Maquitolando, troxe a velha Olivetti e uma resma de papel para meu lado na cama e pus-me a tiquetaquear as teclas com fúria e pressa, sem rascunho, direto ao texto final. Minha ignorância não me permitia ver que nada sabia sobre o sistema público de saúde. Jamais adoecera, não lia as informações sobre a administração dos hospitais, seuqer sabia os nomes do ministro e dos secretários. Menos de uma hora no ambulatório do hospital universitário, bêbado e cheio de adrenalina no sangue era o mais próximo que chegara do sistema. E aí centralizei meu artigozinho de estréia. No decorrer da minha vida adulta tenho visto muitos artigos como aquele em grandes veículos de comunicação de massa, escritos por gente despreparada que se baseia no achismo e em experiências mal sucedidas suas e de amigos para dissertar sobre os mais variados temas. Nessas horas me vejo voltando no tempo e me envergonho pelo despreparo de tais profissionais. Talvez eles não tenham tido a mesma experiência rasa e curta que eu no trato com temas espinhosos e complexos e, muito menos e principalmente, com a autoanálise que os permita perceber o quão adolescentes são em suas matérias.
Não havia o que criticar. Fora prontamente atendido, recebi os cuidados que meu casinho à toa necessitava, estava em tranquila recuperação. Mas precisava enfeitar o pavão. Preenchi duas laudas com críticas vazias à falta de medicamentos, ao despreparo dos estudantes e médicos, até da falta de higiene e das roupas encardidas dos enfermeiros eu falei, embora não tenha visto nada disso. Enfim, um amontoado de falácias, bem do jeitinho que os esquerdistas das humanas gostariam. Estava preparando meu segundo encontro com um doutor, sem saber.

2 comentários:

  1. Marcos, pode acreditar: qualquer um de nós, contemporâneos da sua geração, nos sentimos um dia rebelde sem causa. E a nossa geração, especificamente, talvez tenha sido o nascedouro do que temos hoje, ou seja, este processo infindável de alienação política que culminou com os resultados tristes da era petista.

    Parece que não soubemos fazer e continuamos a conviver com uma maioria surda.

    Vai aqui meu louvor ao seu texto, um desabafo sem preconceitos e sem nada a esconder. Já percebi qual sua motivação para este novo blog.

    Abração.

    ResponderExcluir
  2. Caro Marcos

    Sempre nos brindando com Textos que nos permitem viajar no Tempo e Refletir sobre nosso papel para a grandeza do País e seu Povo.

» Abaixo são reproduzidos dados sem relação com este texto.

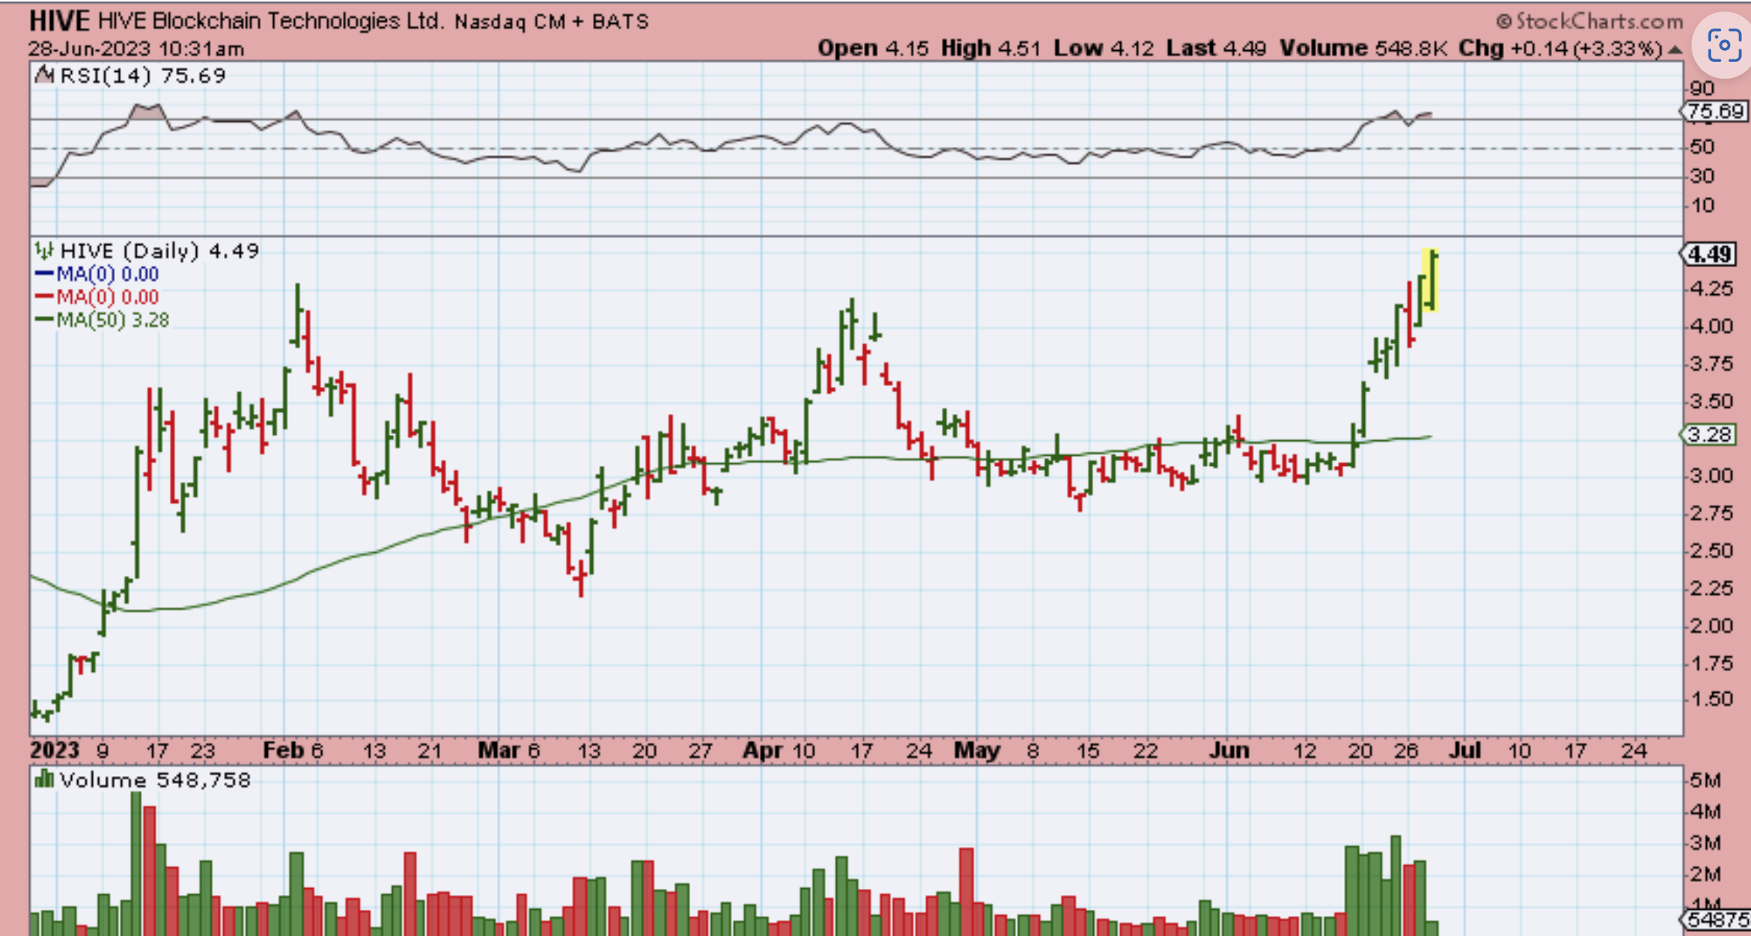Viewport: 1751px width, 936px height.
Task: Click the 4.49 last price tag on the axis
Action: pyautogui.click(x=1709, y=254)
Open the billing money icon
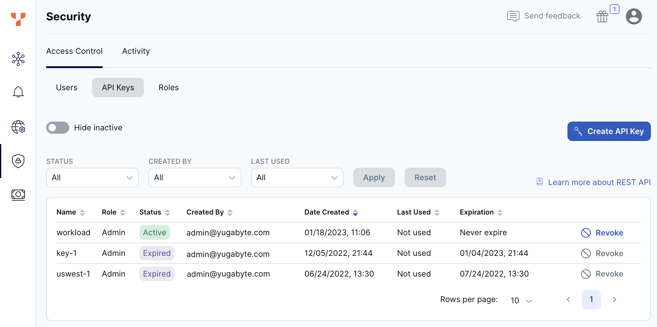657x327 pixels. [18, 194]
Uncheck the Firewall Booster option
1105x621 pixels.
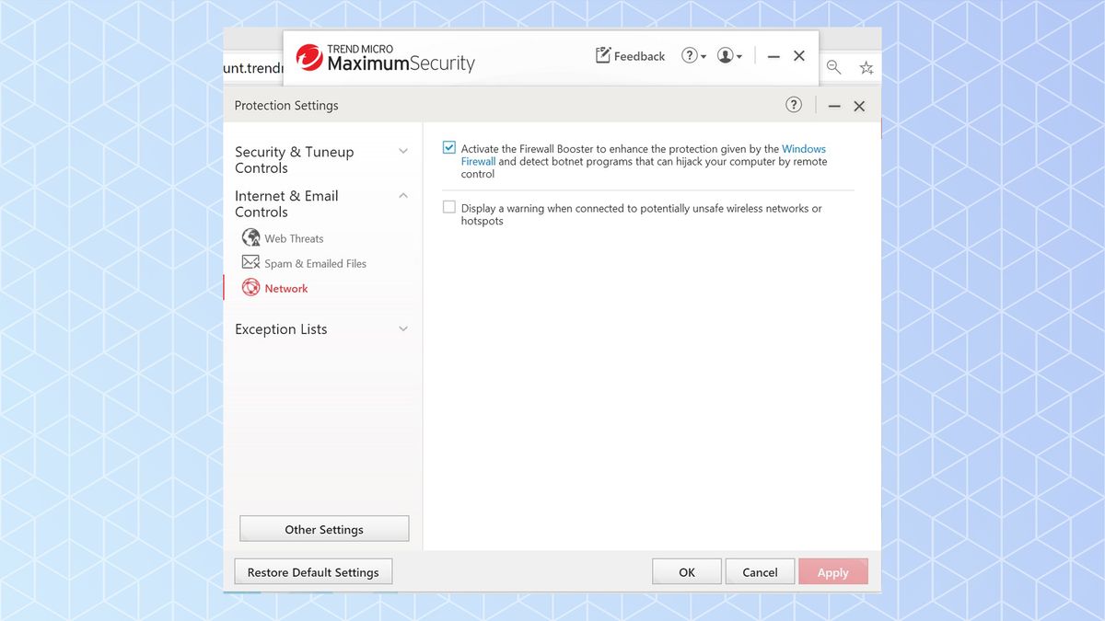coord(448,146)
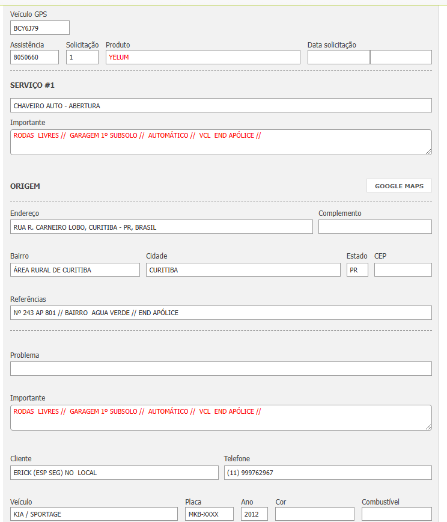Screen dimensions: 447x522
Task: Focus the Assistência number field
Action: [x=34, y=57]
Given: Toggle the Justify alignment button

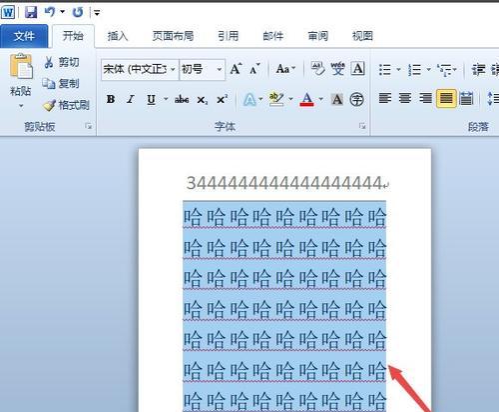Looking at the screenshot, I should click(446, 99).
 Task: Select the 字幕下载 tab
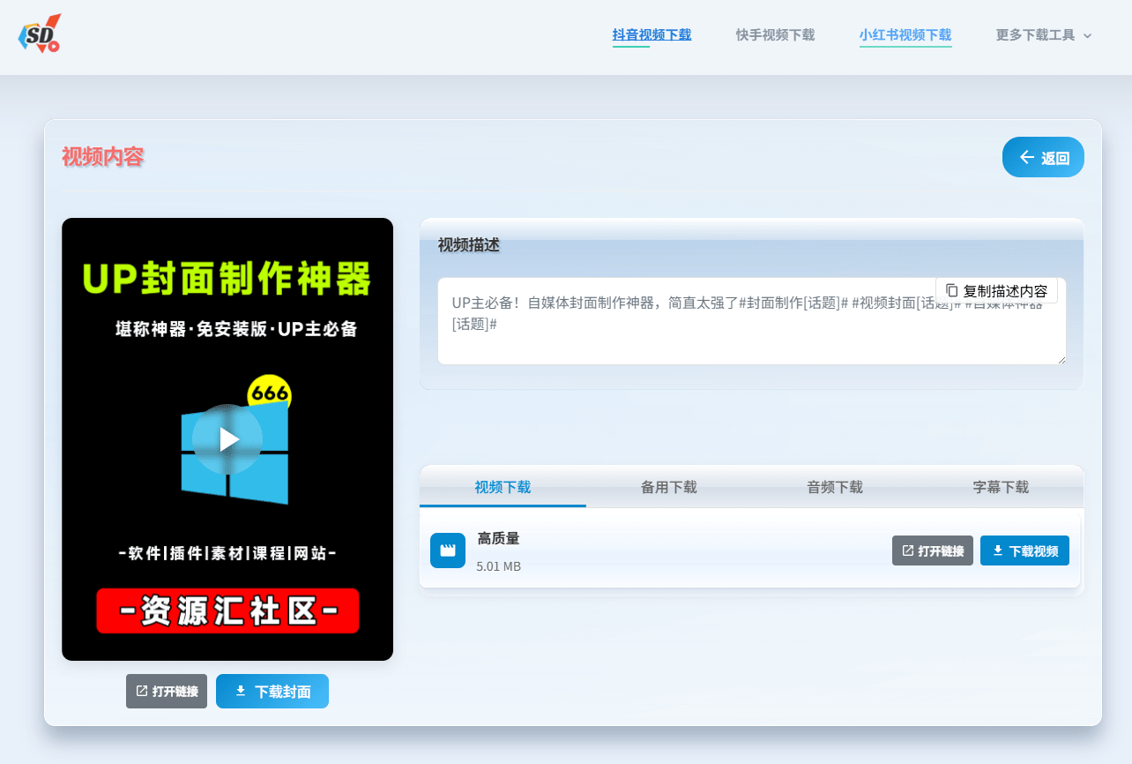(x=1000, y=486)
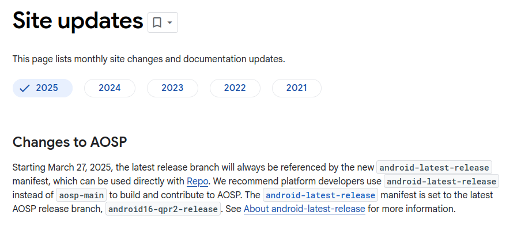The width and height of the screenshot is (521, 238).
Task: Click the bookmark icon beside Site updates
Action: coord(157,22)
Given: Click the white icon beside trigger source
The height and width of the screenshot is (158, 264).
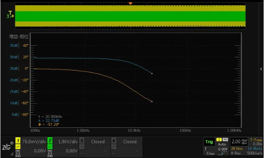Looking at the screenshot, I should 225,140.
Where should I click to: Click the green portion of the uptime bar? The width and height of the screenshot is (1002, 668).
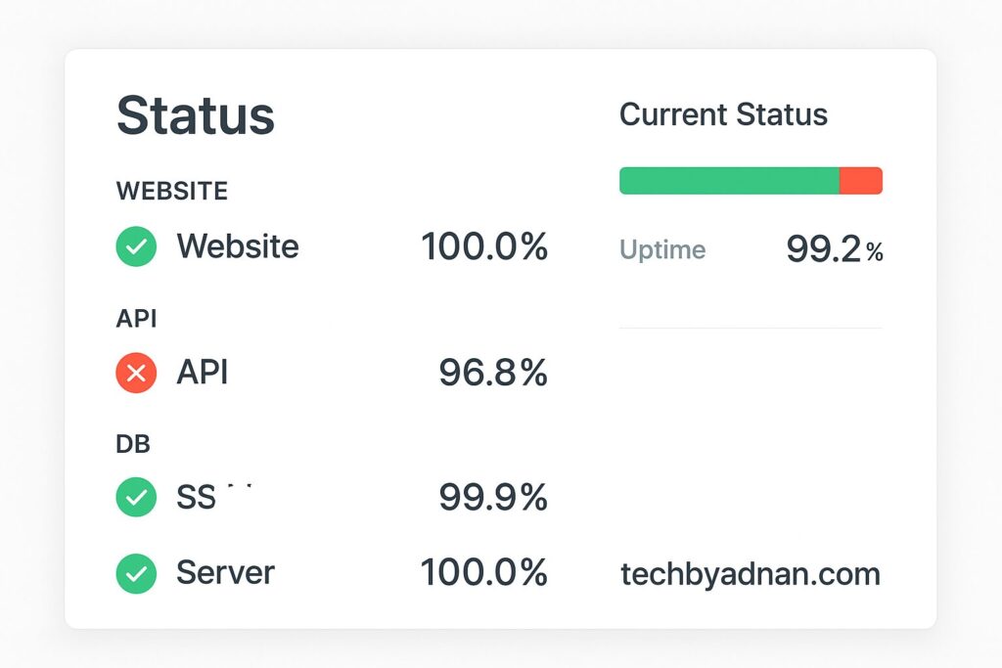[x=729, y=180]
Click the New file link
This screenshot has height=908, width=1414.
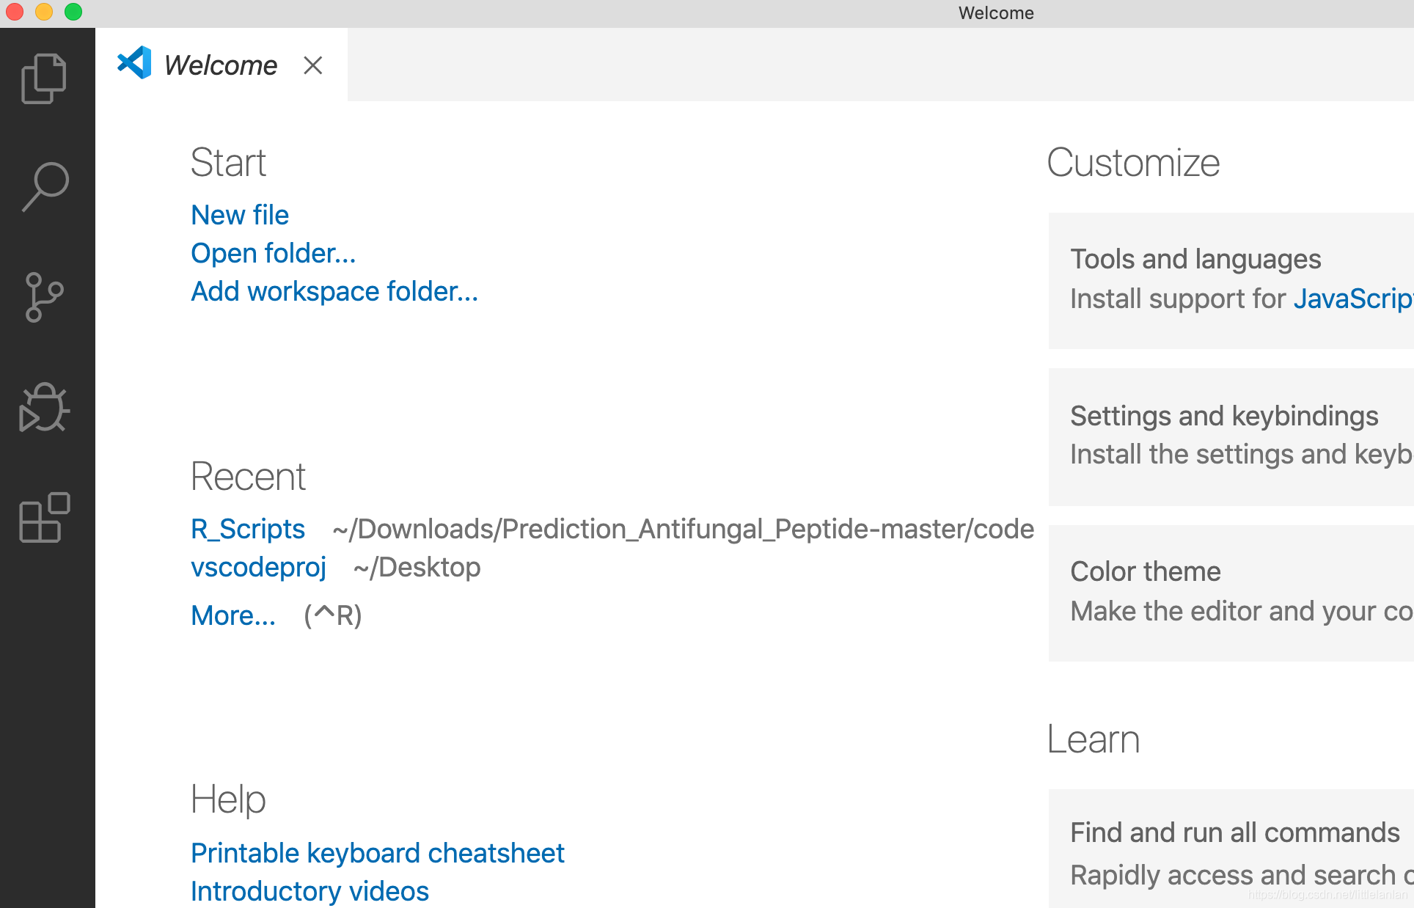tap(240, 215)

    Não fui uma jovem rebelde, nem lutei por causas humanitárias. Só com o amadurecimento do passar dos anos consegui ter o senso crítico e hoje, sei do meu papel como cidadã, buscando sempre a Verdade dos Fatos e poder ser uma agenciadora da consciência política pois sem ela continuaremos a ser Cidadãos Alienados e presa fácil dos Politiqueiros de Plantão.